"The club under Mr Duffen spent money it didn't have," added Pearson. "The prospect of relegation should not need to be the doomsday scenario that everyone currently discusses and worries about.
"The financial planning just needed a bit of basic strategy and common sense applying to it back in summer 2008 and even more so when the team survived on the last day of the season in 2009.
"In my personal opinion the decisions made by Mr Duffen at that point were extremely short-sighted."
Duffen issued a statement saying Hull had "one of the lowest squad wage bills in the Premier League and amongst the lowest levels of debt".
He added: "Hull City Football Club have been on an amazing journey over the past four years. The Tigers have travelled from the brink of Championship relegation to Premier League promotion via their first ever Wembley appearance.
"The successes were not achieved through financial muscle but through partnership, ambition, team spirit, collective positive attitude and a stubborn refusal to fail.
Duffen spent just over two years in charge of the Tigers
"I firmly believe that if those qualities remain at the club then Hull City have every chance of playing a third season in the Premier League and I wish them well."
Duffen took over from Pearson in June 2007 and led Hull into the top flight but he resigned in October 2009 with Pearson subsequently resuming his role at the club.
In January, Pearson claimed insufficient care had been taken over transfers and deals and launched legal proceedings against Duffen.
Duffen denied all the allegations against him at a preliminary hearing at the High Court and the two parties eventually settled out of court.
Hull are embroiled in a relegation battle and speaking to supporters through the match programme Pearson explained why Premier League survival was so important.

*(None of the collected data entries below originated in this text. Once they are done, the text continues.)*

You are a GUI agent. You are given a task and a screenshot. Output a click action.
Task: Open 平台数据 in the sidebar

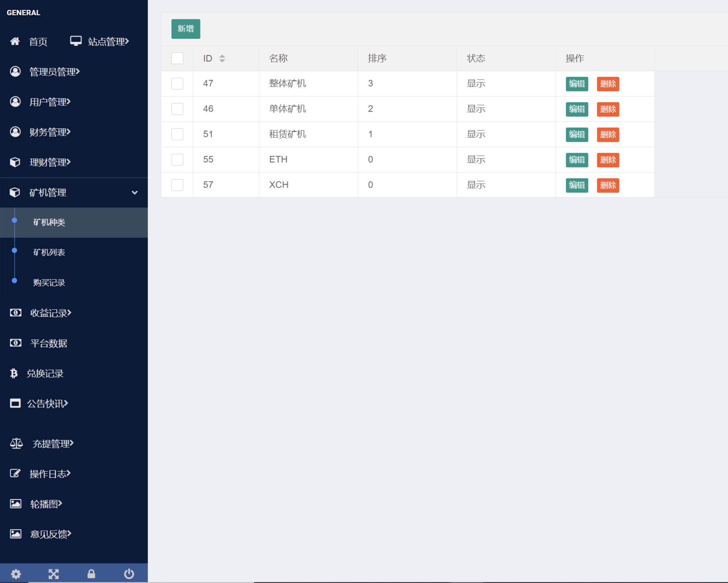[x=49, y=343]
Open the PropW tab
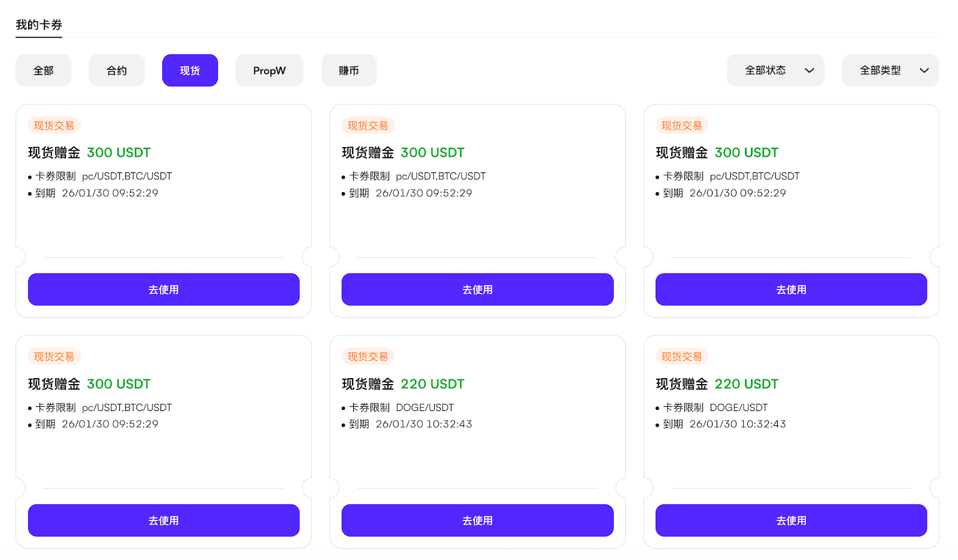 coord(269,71)
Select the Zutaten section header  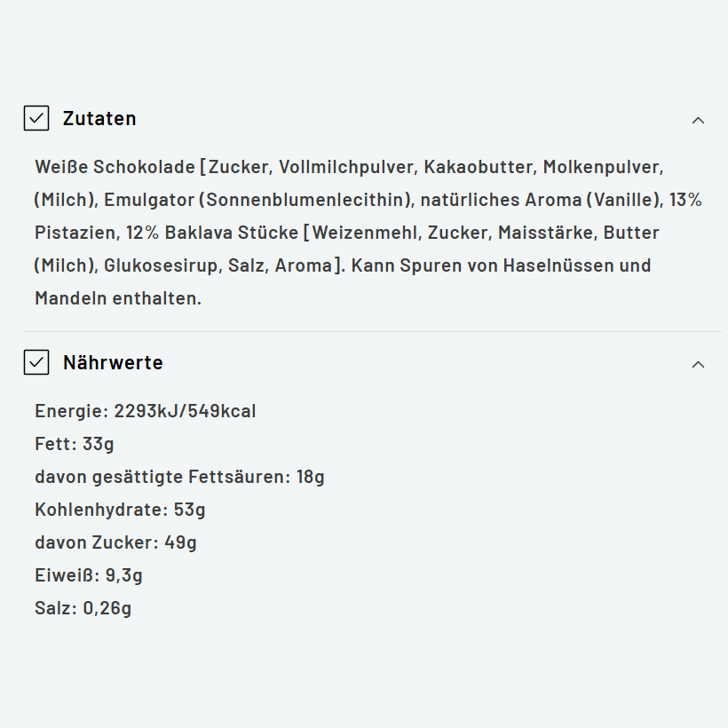point(99,118)
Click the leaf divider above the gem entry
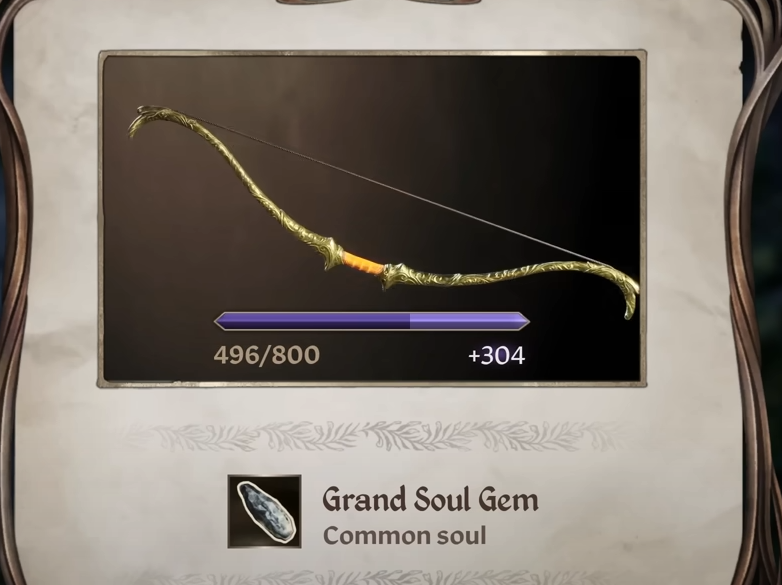The width and height of the screenshot is (782, 585). tap(374, 435)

He wrote: "The problems which were apparent throughout 2009 should have been at the forefront of the summer transfer and business dealings. Instead, the wage bill was increased even further.
"The safety valve of pragmatic realism was cut off.
"This is not ambition or 'giving it a go' or 'living the dream', it is, in my personal view, poor business sense.
"Just under £6m spent on agents' fees in two years and the deal breakdown and size of agent payments is abhorrent. A wage bill of just under £40m when the club turnover is £50m in the Premier League.
"These figures, added to the significant transfer fees owed, clearly show that the maths don't add up."
At the time of Duffen's departure from Hull, a formal statement said the club wished "to express its gratitude to Paul for his outstanding contribution as chairman during a period of unprecedented success for Hull City AFC".